TA Uncomfortable Being Referred to as Teacher’s “Companion”
An already-rough semester took a turn for the worse this week for psychology teaching assistant and Florida State junior Michelle Lamp. After being forced to write “swipe left if I’m your TA” in her Tinder bio, Lamp was super-liked by nearly all of the 5’6” men in the PSY2012 class where she monitors the attendance sheet. The already uncomfortable situation escalated when tenured professor Richard Mason informed his class Wednesday that he wouldn’t be present at their exam on Friday, but that his “lovely companion, Michelle” would fill in.
“I can’t believe this happened,” stuttered a shellshocked Lamp as she pulled her turtleneck back up over her face between sentences. “As soon as Dr. Mason called me his ‘companion,’ my blood ran cold and I could literally feel Simone De Beauvoir rolling in her grave. I’m grading papers for Mason to get a letter of recommendation for law school, not to appeal to his weird old man fantasies and be belittled in front of a class of my peers.”
“When Dr.
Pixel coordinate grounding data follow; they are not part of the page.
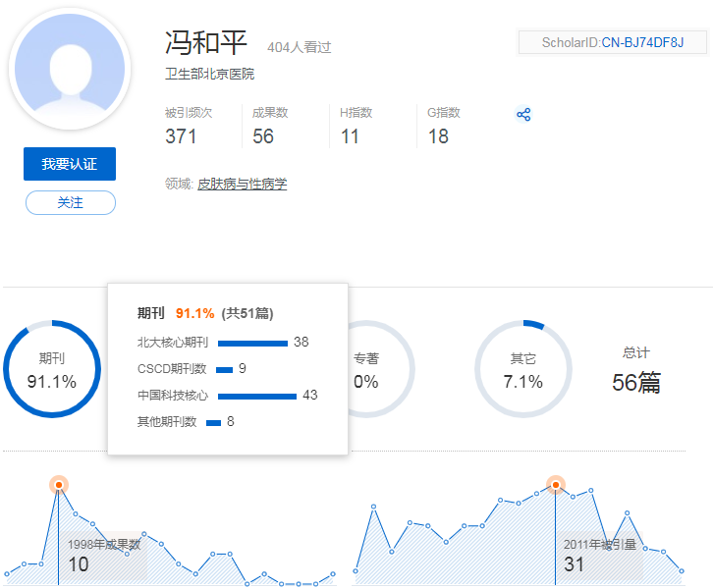Click the 北大核心期刊 bar in tooltip
Screen dimensions: 713x588
click(x=251, y=343)
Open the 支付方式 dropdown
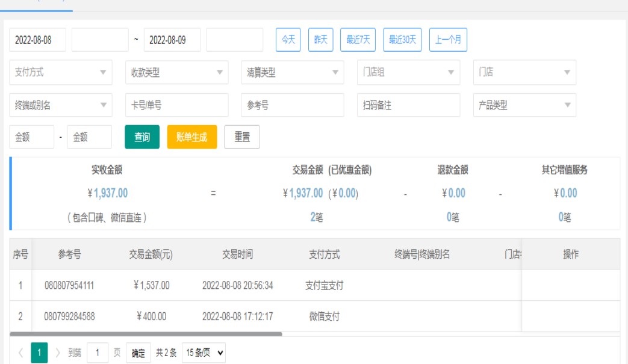The height and width of the screenshot is (364, 628). point(61,72)
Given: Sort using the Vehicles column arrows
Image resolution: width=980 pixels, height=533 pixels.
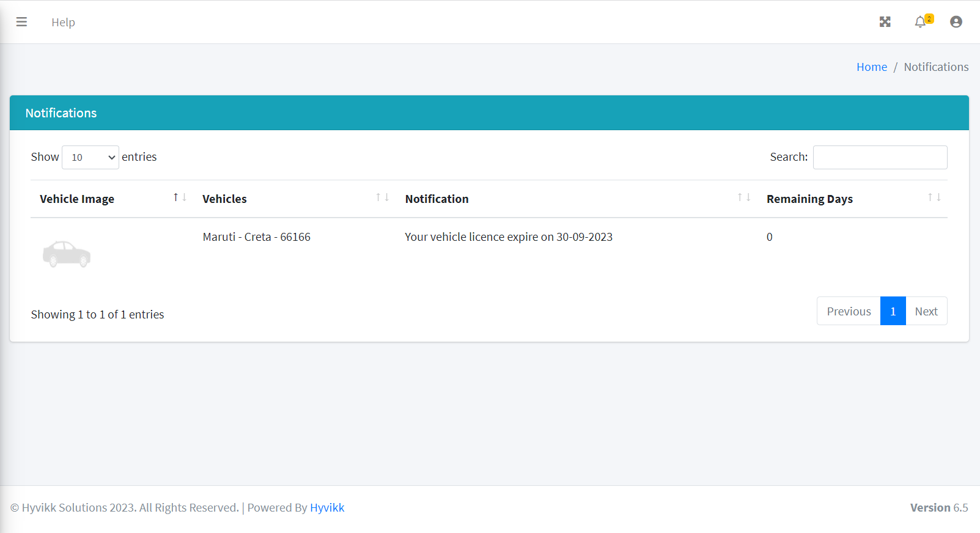Looking at the screenshot, I should click(383, 197).
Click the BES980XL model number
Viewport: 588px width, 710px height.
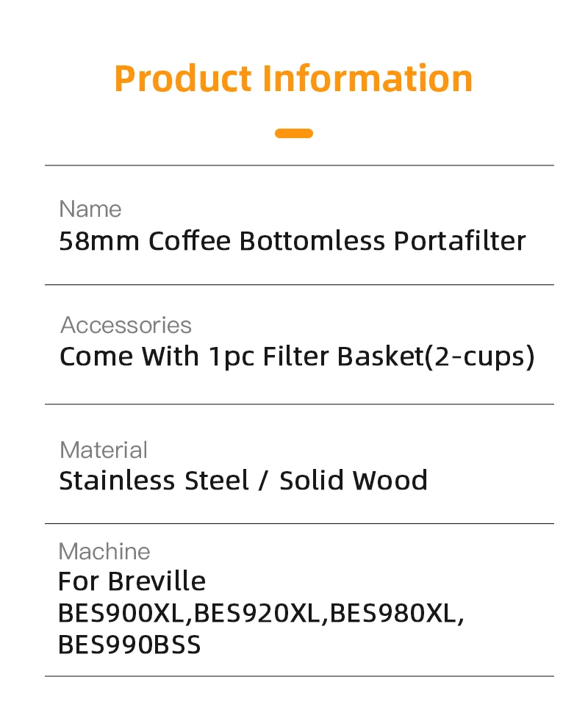point(395,613)
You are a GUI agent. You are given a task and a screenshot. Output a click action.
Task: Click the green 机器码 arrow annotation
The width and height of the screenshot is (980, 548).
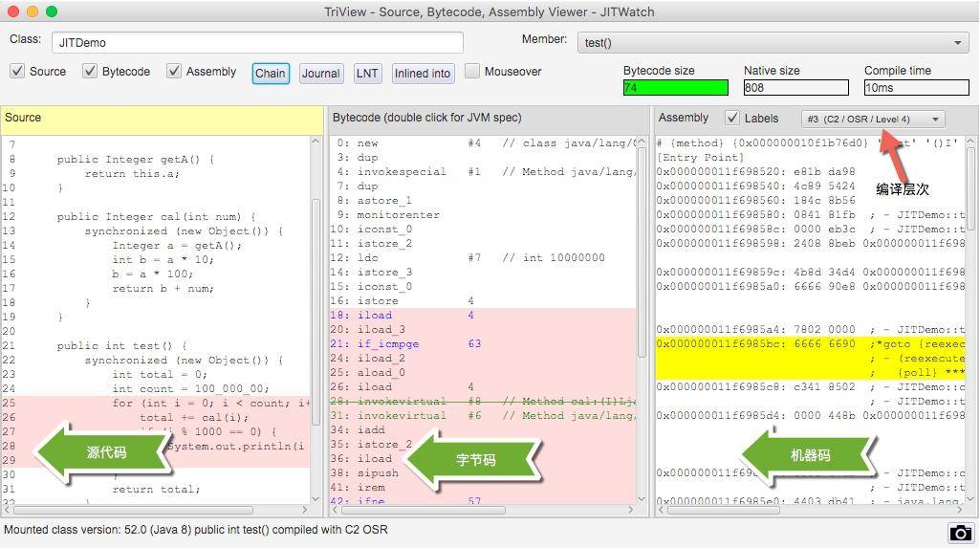click(808, 455)
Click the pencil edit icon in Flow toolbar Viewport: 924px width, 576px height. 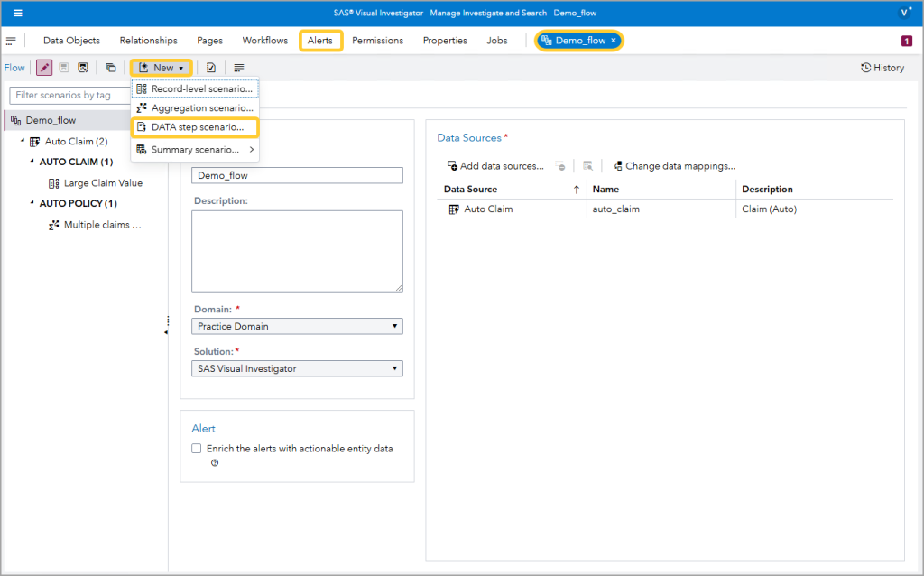click(44, 68)
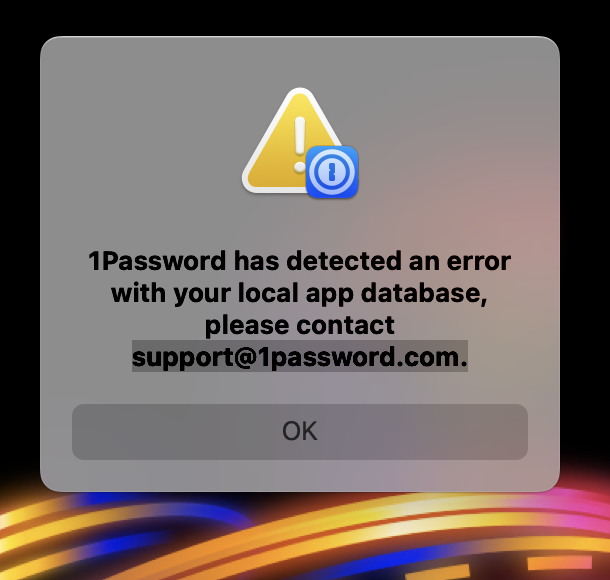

Mason said that, a shiver of disgust ran down my spine. I threw up outside of the college of medicine after class,” claimed student and witness to the incident Rachelle Tozier, who started wearing horse blinders to class to avoid eye contact with all men. “It’s already hard enough for women to be taken seriously as professionals. Her job as a TA is to pass out Scantrons and sit quietly at the front of the room on her Macbook while the professor lectures and uses her as an example of what a successful former student of the class looks like. She’s not obligated to be the subject of ugly pet names.”
Lamp has prepared a 14 slide PowerPoint Presentation aggressively titled “MICHELLE LAMP, TEACHER’S ASSISTANT” in order to clear up the situation. When she returns to the lower-level psychology class full of people with “probably double majoring in Communications and Psychology” written on their LinkedIn Profiles from high school, she plans to refer to herself in only the third person including the prefix ‘teacher’s assistant’ before her name.